Bare, Ruined Choirs: How Barack Obama wrecked the Democratic Party

This is all just too much fun. The numbers are amazing in this article by John Podhoretz and Noah C. Rothman — here is their opening:

In 1723, Christopher Wren was buried in St. Paul’s, the magnificent cathedral he had rebuilt following a devastating fire in London. His epitaph concludes with the Latin phrase Si monumentum requiris, circumspice—“If his monument you seek, look around.” In 2017, Barack Obama will leave the White House after eight years during which he presided over the Democratic Party. If you wish to see his monument, look around.

Look to your right and you will see that his designated successor lost her bid for the presidency to a man Obama himself had not only campaigned against ferociously but declared unfit to hold the nuclear codes. Look to your left and you will see the news stories detailing the possible strategies for the repeal and the replacement of the president’s signature piece of legislation, Obamacare. Then look up and down at the partisan cathedral he helped to rebuild. Its benches are, as Shakespeare said of tree branches in winter, “bare, ruined choirs, where late the sweet birds sang.” While he was the one with the nuclear codes, the Democratic Party has been hit with a neutron bomb. And on the bomb’s nose, written like the “Dear John” message on the nuke in Dr. Strangelove, were the words: “Barack Obama was here.”
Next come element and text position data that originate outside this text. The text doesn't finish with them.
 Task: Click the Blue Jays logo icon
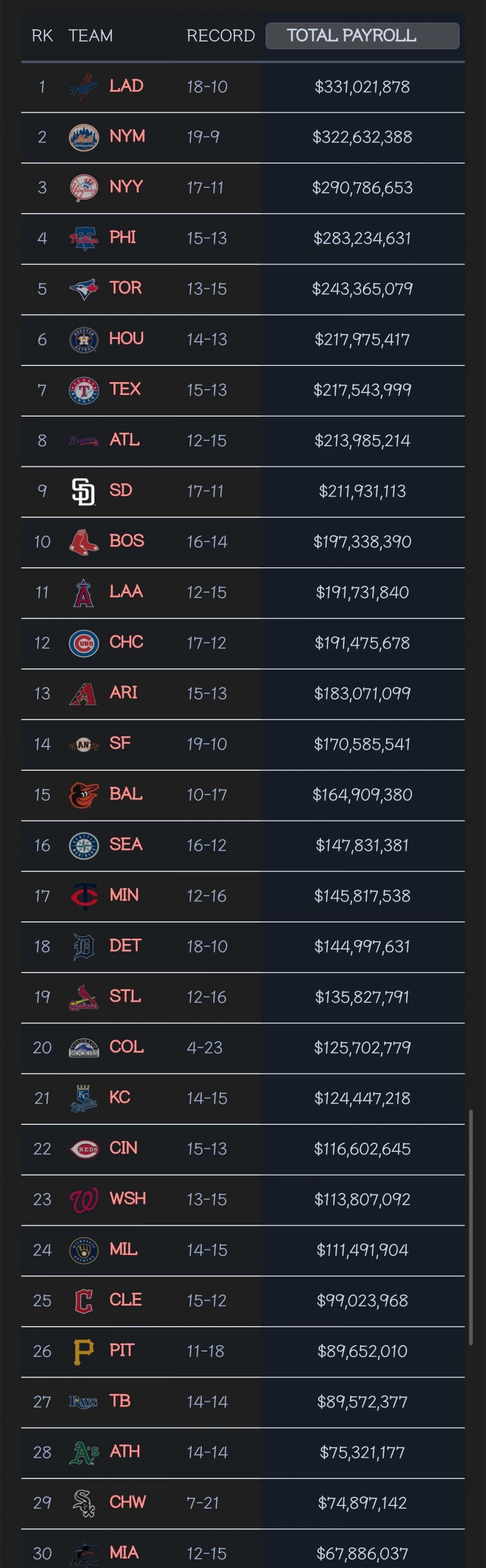pos(84,289)
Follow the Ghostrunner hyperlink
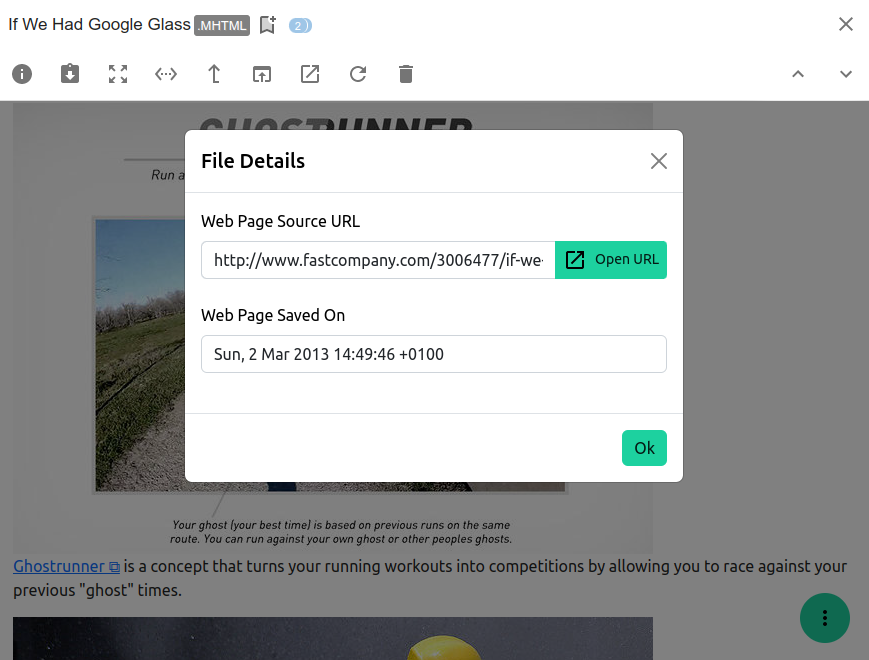This screenshot has width=869, height=660. pos(59,566)
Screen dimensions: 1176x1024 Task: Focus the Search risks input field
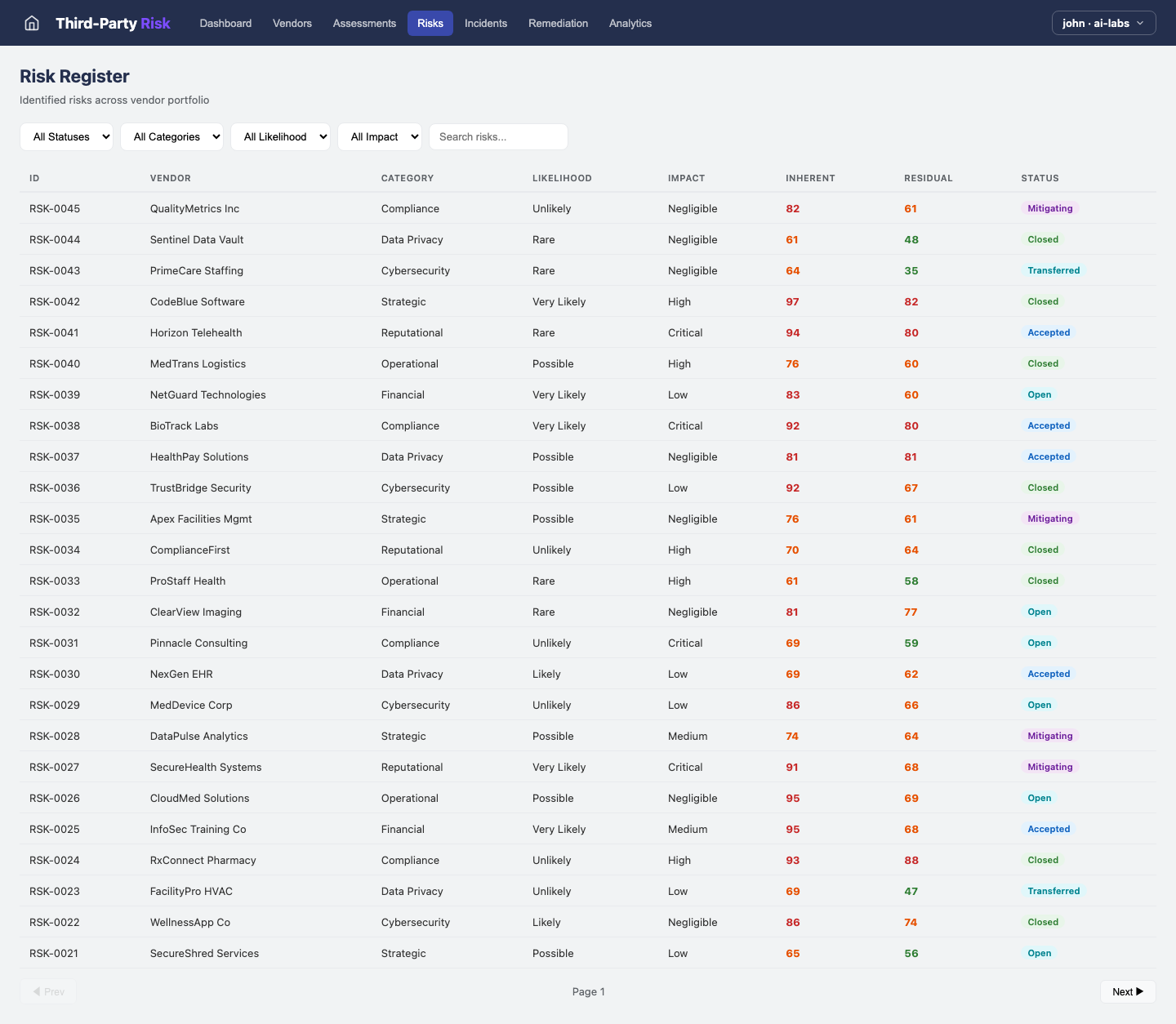click(498, 137)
The Democratic Party cathedral stands, to be sure, as structures will after a neutron-bomb attack. But it has been denuded of its priestly caste—the elected officials who were teeming within it when Barack Obama was first elected in 2008 and had every reason to believe they would move inexorably from the back rows of American politics to the front. There are some 8,000 elected officials in the United States at the state and federal levels. Between 2009, when Barack Obama took office, and today, as he prepares to retire from it, more than 1,100 Democratic elected officials lost their jobs to Republicans. That number is unprecedented.